There were also (I felt) slightly fewer acts this time and our hostess played a greater role throughout the evening’s proceedings. No problem there, as it was the return of Sarah Louise Young, this time in her alternative persona of Sammy Mavis Junior, a trailer park slut with a heart of gold. She spoils us with some great comedy songs, like “You’re the Greatest Audience”, “Trailer Boys” and a love song to her new man, who was (allegedly) in the audience that night, where she confessed how deeply and for how long she would love him.
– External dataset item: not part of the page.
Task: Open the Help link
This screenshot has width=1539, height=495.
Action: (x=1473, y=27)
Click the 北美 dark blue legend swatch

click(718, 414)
She’s got a great rapport with the audience, convinced one poor chap to join her up on stage with her doing press-ups, and carried on her teasing of the people in the boxes, who turned out to include the same Trevor whom she sang to on her iPhone two years ago.
As in previous years, we were treated to three ladies who did some stripteasing, but I think it’s fair to say they were a more varied selection than on previous occasions. Miss Beau Rocks was the opening and closing act, and she epitomises the beautiful and sensual Burlesque style (but with a nice touch of cheekiness). We also met the Exotic Luna Rosa, who performed two striking routines, and who either challenges or confirms your beliefs that tattoos are or are not sexy. And we were entertained by Miss Glorian Gray, who I think was my favourite act of the entire show, a splendidly gutsy buxom lady who danced and stripped whilst bouncing up and down on a trampoline. Yes, you read that right. It had to be seen to be believed. It was hilarious, and somehow you could strangely appreciate it as its own art form, or sport. I could imagine that at the Olympics. It’s a shame we don’t see Miss Kittie Klaw performing her routines anymore – I loved the one she did a couple of years ago that involved finding spiders between all the layers of her clothing – but she’s “management” and “stagehand” now, so we have to be content with just the occasional purr from her.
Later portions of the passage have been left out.